For example, similar devices imported from the united states have poor reliability in precision stability, which is mainly indicated by unstable output torque under high rotation speed conditions, but has the greater disadvantage that the torque changes randomly and cannot be monitored during use. The measurement results of the same sample are different, so that the commodity inspection and the data index are easy to generate ambiguity when being compared transversely.
The similar devices proposed in China have the following main disadvantages: firstly, the transmission principle is unscientific, for example, the transmission mode of indirect transmission (similar to the transmission mode of a rubber belt and the like) is adopted for precise torque output, and the transmission mode can not obtain precise output torque fundamentally.

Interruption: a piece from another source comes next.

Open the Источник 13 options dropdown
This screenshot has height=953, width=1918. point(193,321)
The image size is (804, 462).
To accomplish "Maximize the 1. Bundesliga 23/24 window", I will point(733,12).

Secondly, unstable factors exist in the transmission process, for example, vibration, noise and the like exist in the transmission process, and finally, the unstable factors can be applied to the detection result of the sample.
Disclosure of Invention
The utility model provides a mechanical direct-coupled micro torque transmission mechanism for a Gieseler fluidity tester, which adopts a mechanical direct-coupled design to realize precise micro torque output; the torque is changed by adjusting the current of the electromagnetic clutch; the laser displacement sensor is used for detecting the jumping quantity of the rotating shaft to realize the monitoring of slight vibration and failure, and the real-time output of precise micro torque is ensured to have higher reliability.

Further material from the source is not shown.